RSA Identity Governance & Lifecycle uses third party software called Workpoint for workflows. Workpoint server monitors provide a way of monitoring the Workpoint queues to ensure that workflows are running smoothly. If these queues become backed up, workflows can stall and at times the Workpoint server can shut down. At this point change requests stop processing and the RSA Identity Governance & Lifecycle application may come to a virtual halt.
This RSA Knowledge Base Article explains how to detect what is causing stalled workflows and/or the Workpoint server shutdown, and how to rectify the situation.
The Workpoint server slows down and possibly halts when the Workpoint queues become overloaded and cannot keep up. The first signs of this happening are workflow stall messages and slowing down of change request processing. Both good and bad design of workflows and change requests can cause this situation. For example, a perfectly valid change request that generates ten million items with one job per item can cause the Workpoint server to slow down. Over time a large change request that causes this slowdown will usually clear up on its own. But what if there is an aberrant or poorly designed change request? Workflows can operate independently from change requests such as custom tasks or rules, etc. What if one of these workflows becomes aberrant or is poorly designed?

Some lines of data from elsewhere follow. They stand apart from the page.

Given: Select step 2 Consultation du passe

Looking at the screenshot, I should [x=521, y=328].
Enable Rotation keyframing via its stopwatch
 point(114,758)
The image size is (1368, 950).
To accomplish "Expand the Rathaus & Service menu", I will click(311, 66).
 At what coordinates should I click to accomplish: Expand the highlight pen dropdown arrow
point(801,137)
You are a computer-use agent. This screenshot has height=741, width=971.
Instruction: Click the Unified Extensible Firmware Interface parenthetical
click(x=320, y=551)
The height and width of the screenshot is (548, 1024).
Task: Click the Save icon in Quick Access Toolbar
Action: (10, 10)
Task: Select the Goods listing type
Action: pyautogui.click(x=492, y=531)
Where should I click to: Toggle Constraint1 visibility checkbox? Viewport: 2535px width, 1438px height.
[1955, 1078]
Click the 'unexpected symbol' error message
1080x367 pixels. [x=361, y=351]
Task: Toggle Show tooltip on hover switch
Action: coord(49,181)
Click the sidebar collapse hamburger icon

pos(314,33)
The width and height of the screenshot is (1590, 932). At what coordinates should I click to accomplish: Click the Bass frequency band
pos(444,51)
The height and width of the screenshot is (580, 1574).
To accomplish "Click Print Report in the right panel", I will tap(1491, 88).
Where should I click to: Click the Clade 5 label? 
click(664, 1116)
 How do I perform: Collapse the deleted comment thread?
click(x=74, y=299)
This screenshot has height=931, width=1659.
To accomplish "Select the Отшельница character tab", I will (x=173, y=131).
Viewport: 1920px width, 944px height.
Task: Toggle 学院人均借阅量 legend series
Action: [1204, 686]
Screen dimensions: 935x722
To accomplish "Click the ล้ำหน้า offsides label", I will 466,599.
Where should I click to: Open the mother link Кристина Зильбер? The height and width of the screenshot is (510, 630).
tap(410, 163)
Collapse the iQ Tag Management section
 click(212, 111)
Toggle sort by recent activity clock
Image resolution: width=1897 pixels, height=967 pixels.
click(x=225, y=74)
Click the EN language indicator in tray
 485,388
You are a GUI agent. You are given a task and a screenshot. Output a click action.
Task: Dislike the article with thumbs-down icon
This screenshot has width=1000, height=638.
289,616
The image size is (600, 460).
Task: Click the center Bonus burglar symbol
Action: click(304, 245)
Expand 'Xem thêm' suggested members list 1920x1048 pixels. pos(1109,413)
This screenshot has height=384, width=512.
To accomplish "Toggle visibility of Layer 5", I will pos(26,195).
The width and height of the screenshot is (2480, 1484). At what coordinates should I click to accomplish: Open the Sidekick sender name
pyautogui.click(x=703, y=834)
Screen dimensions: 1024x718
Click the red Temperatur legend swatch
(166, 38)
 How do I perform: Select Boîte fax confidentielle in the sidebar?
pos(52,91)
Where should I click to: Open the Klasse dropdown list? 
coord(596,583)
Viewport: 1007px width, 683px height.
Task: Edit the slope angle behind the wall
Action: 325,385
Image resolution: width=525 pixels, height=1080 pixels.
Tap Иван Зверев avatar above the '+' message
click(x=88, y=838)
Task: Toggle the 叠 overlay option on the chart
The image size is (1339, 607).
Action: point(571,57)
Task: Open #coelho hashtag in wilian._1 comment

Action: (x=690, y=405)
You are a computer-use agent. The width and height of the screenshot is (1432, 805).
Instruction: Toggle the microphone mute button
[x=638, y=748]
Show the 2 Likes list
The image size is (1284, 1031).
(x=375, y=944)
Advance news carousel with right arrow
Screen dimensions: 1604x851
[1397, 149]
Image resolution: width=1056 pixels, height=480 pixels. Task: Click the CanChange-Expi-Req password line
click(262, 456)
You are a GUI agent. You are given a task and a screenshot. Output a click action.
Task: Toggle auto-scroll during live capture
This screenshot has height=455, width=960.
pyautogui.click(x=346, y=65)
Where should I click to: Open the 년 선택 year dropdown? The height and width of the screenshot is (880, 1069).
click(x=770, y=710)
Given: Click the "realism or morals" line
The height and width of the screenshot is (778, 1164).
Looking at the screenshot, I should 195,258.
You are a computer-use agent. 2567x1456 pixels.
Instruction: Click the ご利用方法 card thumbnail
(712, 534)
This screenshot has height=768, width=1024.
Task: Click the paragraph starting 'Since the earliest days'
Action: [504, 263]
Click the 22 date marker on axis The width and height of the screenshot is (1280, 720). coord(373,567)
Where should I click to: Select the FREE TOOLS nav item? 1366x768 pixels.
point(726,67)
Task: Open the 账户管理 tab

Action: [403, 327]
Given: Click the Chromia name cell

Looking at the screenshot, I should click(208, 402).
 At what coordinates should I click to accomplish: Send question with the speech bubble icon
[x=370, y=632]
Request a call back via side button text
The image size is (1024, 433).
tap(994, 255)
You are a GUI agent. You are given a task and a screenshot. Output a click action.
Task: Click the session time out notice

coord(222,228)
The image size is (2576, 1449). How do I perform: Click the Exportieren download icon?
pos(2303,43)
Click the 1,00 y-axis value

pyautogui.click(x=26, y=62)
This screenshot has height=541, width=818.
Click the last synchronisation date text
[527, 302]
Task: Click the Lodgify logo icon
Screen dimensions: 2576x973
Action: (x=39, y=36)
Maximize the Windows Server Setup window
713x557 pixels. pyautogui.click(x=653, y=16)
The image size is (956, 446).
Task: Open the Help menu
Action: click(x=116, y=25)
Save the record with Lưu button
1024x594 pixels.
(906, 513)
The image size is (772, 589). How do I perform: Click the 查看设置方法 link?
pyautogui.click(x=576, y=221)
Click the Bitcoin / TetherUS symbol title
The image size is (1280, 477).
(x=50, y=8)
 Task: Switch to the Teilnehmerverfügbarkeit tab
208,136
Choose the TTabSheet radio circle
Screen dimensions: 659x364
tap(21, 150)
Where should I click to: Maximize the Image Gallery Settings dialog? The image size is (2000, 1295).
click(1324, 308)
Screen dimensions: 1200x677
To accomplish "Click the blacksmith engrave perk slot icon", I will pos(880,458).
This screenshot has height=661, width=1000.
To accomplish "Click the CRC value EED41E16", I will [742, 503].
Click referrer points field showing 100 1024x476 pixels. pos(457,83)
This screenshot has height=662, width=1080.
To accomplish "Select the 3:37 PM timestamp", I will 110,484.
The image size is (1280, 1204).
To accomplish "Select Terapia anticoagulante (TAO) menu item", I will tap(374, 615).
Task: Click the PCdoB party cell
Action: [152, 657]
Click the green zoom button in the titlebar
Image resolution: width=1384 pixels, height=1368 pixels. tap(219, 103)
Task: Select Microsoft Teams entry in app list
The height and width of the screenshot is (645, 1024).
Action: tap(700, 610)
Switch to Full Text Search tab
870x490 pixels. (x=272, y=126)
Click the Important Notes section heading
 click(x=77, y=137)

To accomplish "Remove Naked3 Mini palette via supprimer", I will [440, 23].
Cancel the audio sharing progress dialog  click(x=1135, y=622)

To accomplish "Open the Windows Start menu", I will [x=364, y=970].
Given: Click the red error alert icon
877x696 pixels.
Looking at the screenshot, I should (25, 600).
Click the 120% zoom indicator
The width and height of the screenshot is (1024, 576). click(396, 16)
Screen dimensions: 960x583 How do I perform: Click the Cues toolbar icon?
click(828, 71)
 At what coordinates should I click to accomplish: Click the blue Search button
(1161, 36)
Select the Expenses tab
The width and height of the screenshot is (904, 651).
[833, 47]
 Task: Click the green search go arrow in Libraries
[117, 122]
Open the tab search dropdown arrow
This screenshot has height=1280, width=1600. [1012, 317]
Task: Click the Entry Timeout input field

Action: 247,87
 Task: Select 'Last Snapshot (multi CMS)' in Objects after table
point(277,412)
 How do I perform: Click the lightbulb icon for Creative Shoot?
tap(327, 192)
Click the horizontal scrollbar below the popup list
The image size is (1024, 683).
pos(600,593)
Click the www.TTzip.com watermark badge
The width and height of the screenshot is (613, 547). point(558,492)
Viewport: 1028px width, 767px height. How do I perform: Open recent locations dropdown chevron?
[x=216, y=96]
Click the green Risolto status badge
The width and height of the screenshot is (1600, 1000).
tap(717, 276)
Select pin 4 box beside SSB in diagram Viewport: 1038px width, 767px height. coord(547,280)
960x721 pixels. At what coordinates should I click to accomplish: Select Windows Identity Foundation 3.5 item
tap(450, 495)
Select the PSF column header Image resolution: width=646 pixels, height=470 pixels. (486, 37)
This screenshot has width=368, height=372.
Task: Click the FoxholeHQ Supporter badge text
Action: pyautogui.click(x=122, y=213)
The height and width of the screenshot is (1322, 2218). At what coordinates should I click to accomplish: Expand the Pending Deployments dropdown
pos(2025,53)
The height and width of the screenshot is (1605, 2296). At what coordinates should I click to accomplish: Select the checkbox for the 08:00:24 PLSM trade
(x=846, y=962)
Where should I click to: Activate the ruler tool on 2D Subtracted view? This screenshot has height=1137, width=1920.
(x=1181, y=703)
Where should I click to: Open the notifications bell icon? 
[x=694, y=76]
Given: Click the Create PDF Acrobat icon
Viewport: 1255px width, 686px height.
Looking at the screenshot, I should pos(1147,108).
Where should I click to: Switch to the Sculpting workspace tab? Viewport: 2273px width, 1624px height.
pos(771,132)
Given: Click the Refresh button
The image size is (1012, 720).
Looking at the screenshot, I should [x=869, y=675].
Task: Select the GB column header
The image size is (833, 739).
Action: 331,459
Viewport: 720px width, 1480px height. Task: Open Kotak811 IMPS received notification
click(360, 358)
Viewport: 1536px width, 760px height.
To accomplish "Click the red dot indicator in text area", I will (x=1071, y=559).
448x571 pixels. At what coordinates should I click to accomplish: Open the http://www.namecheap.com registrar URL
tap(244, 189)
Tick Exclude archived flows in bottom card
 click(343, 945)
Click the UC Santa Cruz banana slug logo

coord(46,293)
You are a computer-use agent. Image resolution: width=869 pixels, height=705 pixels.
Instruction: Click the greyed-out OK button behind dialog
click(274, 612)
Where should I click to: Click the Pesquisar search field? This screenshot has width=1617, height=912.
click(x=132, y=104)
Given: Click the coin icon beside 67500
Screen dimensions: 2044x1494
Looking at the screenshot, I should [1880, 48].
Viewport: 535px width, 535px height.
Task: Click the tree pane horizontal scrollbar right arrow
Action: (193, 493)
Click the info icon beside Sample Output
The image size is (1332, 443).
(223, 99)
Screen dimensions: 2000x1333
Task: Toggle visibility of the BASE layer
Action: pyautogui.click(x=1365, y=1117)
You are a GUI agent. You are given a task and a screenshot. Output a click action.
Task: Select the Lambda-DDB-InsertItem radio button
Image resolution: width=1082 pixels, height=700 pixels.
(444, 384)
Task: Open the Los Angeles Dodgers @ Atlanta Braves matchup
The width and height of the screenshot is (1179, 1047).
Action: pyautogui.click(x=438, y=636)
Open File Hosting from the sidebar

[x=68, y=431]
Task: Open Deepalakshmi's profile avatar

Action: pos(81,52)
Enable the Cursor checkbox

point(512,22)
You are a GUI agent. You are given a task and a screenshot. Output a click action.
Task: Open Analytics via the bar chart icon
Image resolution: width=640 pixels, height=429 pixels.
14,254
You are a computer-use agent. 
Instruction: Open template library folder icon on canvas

Consider the following analogy. Traffic may be slow because there is an accident on the highway. Or it may be slow because there are too many cars on the highway. Either way, the situation will usually resolve itself given time. However, consider the situation where one person (WF JOBS) is driving 1000 cars (Work in the Queue). This will cause the Workpoint monitor to shutdown.
There are two parts to this resolution:
- Detect and terminate the aberrant change/request and/or workflow.
- Cleanup the Workpoint monitoring queues. Be careful not to cancel any valid change requests and work that is in the Workpoint queues.
Detect and terminate the aberrant change request or workflow
NOTE: If you are on an RSA Identity Governance & Lifecycle version prior to 7.1.1 P04, you may be having the issue reported in 000038393 -- Change requests get randomly cancelled and add unrelated activities or continue to provision in RSA Identity Governance & Lifecycle. Please refer to that RSA Knowledge Base Article before proceeding with this one to be sure you are not having that issue.
As the
avuser, execute the below SQL query, three times replacing
wp_[JOB or ALERT or SCRIPT]_monitor with
wp_JOB_monitor,
wp_ALERT_monitor, and
wp_SCRIPT_monitor for each run.
select * from (select wpi.cr_id, wpi.name, wpi.proc_state_id, job.* from wp_proci wpi join
(select proci_id, count(proci_id) as num_of_work_in_q from wp_[JOB or ALERT or SCRIPT]_monitor
group by proci_id
having count(proci_id) > 5
order by count(proci_id)) job
on wpi.proci_id = job.proci_id)
order by num_of_work_in_q desc;
This query returns
cr_id which is the internal id for a change request. If this is null, then this job is not associated with a change request. When viewing this query output, look for the change request or workflow that has created the most work for the Workpoint monitors. Typically one workflow job will normally add one entry to a queue. As seen when editing workflows, workflow paths are mostly sequential but sometimes have concurrent paths. Regardless, the number of entries in a Workpoint queue created by one job should be very close to one. If you find entries in the double digits or worse, this is a good time to engage
RSA Identity Governance & Lifecycle Support to help with identifying the change request or workflow causing the issue and assist with terminating the aberrant change request or workflow.
Cleanup the Workpoint monitoring queues
Please contact
RSA Identity Governance & Lifecycle Support for cleaning up the Workpoint monitoring queues after the aberrant change request or workflow has been terminated. Continuous monitoring of these queues may be needed for a while after such a situation to ensure the problem is truly resolved.